Output only how many lines below contain "will".
### Data in this exercise ###
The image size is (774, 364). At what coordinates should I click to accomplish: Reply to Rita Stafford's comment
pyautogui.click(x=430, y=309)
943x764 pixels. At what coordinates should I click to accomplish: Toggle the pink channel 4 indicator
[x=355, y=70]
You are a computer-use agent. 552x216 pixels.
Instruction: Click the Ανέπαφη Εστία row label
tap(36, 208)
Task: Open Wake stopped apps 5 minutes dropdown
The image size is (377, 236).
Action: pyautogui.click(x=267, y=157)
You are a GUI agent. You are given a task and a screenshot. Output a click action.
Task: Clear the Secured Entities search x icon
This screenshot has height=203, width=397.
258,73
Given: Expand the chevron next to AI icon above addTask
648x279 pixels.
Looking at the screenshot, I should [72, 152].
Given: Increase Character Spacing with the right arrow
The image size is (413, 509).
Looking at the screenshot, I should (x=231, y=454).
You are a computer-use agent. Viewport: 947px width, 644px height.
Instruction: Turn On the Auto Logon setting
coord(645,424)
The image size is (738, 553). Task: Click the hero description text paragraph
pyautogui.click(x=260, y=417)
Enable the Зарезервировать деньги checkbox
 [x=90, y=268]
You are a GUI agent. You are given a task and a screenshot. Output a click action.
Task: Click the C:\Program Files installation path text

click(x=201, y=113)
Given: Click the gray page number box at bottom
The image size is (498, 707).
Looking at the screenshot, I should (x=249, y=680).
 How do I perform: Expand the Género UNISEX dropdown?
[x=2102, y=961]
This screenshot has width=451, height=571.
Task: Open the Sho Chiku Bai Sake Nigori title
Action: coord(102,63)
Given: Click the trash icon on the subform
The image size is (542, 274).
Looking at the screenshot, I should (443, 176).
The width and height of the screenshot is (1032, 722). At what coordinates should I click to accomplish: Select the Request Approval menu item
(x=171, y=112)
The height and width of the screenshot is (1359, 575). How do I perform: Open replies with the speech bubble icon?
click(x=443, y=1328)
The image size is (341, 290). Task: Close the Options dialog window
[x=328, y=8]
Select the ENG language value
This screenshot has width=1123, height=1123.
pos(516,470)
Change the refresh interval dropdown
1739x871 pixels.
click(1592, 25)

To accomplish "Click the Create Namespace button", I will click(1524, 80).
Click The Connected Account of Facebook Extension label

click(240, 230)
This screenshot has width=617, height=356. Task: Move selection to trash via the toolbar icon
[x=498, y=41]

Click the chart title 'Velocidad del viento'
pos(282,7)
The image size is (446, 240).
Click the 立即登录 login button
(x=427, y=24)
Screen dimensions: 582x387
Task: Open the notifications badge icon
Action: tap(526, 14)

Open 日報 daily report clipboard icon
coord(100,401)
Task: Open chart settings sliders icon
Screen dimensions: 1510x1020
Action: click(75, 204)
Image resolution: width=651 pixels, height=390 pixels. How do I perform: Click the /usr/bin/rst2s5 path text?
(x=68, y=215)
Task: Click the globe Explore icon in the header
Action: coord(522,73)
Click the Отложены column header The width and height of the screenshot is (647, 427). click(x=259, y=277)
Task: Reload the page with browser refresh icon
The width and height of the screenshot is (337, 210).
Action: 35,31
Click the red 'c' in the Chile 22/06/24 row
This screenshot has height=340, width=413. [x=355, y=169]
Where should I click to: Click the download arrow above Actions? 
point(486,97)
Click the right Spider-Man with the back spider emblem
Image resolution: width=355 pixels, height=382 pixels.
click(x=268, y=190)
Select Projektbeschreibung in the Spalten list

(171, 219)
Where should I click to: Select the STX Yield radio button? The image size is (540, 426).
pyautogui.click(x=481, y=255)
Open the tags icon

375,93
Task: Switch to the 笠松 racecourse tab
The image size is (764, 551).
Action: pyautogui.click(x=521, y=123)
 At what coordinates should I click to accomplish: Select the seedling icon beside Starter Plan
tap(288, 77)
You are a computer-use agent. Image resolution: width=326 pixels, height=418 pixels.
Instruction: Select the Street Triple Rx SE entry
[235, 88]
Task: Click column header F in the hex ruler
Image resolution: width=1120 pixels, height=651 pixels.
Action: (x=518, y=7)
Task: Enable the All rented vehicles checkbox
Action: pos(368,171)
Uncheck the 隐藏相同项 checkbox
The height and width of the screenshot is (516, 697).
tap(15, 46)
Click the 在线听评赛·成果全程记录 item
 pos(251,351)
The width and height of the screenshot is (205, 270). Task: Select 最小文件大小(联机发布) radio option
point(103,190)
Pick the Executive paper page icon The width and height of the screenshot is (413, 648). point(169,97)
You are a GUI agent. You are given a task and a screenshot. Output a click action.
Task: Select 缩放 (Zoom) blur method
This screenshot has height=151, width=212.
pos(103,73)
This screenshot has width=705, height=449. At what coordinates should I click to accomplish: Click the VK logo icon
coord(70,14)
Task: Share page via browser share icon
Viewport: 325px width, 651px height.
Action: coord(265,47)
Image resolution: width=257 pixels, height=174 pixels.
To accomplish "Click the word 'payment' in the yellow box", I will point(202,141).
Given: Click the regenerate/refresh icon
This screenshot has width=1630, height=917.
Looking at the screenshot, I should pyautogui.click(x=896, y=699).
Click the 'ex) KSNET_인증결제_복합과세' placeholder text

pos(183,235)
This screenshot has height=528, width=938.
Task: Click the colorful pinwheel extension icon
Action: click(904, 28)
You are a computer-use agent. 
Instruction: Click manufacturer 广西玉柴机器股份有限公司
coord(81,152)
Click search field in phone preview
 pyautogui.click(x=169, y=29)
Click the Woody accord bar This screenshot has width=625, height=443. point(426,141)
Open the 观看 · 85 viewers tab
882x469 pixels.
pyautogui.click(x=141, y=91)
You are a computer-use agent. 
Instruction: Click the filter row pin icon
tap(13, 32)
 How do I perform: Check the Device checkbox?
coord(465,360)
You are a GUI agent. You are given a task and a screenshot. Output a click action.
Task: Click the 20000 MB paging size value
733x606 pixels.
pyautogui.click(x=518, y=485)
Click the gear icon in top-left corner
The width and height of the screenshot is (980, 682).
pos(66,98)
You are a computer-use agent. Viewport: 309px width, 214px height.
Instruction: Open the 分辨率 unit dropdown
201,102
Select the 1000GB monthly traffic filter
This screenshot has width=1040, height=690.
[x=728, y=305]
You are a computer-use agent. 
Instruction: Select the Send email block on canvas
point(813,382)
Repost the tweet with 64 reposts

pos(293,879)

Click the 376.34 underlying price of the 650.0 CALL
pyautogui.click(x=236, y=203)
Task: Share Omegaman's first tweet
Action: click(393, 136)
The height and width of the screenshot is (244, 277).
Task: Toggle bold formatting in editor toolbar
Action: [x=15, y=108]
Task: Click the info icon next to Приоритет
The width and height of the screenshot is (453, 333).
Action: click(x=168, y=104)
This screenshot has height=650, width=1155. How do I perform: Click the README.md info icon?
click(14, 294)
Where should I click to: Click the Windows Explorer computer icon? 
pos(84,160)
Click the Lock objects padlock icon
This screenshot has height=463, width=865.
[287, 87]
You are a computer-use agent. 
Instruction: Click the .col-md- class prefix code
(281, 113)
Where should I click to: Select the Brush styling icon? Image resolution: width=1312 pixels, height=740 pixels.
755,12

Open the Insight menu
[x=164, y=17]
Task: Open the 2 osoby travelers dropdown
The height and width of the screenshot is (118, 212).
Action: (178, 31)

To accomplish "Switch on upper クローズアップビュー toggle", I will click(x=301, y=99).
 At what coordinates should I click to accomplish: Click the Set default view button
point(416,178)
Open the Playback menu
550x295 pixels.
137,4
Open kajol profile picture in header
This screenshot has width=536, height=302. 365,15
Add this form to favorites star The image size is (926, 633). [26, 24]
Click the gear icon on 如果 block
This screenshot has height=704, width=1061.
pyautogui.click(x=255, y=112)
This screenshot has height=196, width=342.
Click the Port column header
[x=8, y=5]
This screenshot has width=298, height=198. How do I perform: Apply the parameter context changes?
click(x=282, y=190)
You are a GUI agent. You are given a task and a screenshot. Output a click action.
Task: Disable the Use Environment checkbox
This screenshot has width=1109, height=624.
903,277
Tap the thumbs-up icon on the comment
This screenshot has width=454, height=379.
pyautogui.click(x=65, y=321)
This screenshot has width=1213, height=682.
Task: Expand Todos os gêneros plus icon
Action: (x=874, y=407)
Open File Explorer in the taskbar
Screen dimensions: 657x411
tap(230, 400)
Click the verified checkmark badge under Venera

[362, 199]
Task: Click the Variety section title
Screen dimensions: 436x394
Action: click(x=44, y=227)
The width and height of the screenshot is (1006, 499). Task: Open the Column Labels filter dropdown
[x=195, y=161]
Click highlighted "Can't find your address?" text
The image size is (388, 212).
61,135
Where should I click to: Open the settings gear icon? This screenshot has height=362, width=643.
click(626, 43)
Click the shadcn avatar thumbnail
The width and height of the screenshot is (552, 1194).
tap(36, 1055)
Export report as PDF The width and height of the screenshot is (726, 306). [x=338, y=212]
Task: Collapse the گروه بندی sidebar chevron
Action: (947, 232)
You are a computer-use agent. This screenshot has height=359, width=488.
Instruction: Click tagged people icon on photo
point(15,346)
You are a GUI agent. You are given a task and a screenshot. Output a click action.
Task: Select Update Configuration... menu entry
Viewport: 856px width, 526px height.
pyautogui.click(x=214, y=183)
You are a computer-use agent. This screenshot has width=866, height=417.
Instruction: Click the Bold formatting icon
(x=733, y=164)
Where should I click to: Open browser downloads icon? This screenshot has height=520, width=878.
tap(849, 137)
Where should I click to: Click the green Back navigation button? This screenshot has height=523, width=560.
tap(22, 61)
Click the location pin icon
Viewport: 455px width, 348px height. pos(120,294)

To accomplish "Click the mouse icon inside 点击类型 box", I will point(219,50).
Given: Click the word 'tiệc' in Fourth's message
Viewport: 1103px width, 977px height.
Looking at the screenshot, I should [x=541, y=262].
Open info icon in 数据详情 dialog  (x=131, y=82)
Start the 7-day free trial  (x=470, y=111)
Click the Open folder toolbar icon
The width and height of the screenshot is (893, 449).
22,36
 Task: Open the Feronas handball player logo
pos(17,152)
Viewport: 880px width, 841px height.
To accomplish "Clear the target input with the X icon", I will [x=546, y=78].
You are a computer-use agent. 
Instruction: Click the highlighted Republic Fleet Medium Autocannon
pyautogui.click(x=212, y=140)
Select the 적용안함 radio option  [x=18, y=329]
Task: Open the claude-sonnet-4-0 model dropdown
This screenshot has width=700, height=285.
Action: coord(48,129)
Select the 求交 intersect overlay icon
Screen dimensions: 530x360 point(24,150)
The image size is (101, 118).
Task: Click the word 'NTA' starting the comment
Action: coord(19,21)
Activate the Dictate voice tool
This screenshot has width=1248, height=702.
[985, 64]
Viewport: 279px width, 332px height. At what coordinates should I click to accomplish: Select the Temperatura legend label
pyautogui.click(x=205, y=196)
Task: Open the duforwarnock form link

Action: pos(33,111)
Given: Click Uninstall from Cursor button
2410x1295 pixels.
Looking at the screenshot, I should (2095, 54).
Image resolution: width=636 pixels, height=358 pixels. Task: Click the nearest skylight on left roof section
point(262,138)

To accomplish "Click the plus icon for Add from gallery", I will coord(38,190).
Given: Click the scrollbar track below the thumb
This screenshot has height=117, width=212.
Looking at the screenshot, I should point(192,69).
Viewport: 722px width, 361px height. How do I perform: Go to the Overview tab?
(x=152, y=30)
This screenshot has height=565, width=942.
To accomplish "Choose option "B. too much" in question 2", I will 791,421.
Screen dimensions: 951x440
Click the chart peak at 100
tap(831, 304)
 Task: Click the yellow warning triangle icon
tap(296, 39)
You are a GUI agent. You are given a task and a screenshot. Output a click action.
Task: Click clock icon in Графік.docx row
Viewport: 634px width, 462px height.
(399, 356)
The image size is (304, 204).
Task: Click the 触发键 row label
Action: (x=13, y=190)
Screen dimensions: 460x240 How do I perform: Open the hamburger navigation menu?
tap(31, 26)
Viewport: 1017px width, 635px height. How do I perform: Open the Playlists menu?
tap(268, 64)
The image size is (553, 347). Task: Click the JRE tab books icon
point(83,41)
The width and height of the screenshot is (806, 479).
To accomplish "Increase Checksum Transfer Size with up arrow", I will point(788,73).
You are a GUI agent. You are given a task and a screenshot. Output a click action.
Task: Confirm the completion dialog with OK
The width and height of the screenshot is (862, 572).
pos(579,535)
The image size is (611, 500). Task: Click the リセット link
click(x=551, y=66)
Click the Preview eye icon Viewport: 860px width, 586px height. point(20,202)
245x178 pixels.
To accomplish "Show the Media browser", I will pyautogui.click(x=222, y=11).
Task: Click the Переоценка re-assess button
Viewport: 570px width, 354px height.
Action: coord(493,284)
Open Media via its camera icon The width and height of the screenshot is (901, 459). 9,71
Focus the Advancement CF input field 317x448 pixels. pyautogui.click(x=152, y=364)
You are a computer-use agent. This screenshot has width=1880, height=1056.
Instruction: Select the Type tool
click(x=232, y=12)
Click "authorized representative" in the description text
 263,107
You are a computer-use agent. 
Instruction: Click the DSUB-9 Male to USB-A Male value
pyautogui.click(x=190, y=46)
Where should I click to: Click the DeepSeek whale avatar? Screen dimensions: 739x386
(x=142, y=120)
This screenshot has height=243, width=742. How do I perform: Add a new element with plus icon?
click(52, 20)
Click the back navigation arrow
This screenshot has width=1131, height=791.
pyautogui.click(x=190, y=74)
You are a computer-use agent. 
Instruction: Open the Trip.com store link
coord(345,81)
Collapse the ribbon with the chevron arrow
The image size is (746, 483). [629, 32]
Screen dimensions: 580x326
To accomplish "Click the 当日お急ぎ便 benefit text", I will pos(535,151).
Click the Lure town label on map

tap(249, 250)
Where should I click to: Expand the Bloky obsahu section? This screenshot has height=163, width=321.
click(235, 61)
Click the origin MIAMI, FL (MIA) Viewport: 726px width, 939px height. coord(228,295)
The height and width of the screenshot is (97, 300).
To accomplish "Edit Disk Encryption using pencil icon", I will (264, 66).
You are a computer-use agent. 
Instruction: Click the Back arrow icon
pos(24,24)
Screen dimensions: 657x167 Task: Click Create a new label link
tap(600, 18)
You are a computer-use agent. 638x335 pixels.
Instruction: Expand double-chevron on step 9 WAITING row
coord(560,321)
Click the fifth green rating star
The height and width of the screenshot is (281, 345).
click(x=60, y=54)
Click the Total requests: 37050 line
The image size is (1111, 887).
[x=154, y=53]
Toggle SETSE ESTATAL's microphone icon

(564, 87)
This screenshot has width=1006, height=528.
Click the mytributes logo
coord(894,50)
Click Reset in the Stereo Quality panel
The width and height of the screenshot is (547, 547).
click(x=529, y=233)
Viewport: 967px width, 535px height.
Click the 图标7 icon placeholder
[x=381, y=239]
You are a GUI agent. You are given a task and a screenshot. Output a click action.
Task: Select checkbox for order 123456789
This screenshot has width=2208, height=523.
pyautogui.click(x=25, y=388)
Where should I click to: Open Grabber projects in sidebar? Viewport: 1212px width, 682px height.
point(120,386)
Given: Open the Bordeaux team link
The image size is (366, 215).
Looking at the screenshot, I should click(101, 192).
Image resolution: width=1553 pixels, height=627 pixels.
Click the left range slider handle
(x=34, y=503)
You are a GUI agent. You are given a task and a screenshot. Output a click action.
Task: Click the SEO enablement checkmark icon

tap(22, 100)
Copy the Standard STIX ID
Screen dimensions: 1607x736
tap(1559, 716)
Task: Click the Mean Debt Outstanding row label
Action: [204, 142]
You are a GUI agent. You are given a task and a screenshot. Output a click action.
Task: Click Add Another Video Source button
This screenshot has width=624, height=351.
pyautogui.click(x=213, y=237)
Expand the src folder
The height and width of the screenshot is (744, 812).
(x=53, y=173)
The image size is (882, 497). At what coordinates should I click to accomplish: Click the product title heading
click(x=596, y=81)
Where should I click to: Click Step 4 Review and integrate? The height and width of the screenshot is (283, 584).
###
**Answer box:** 11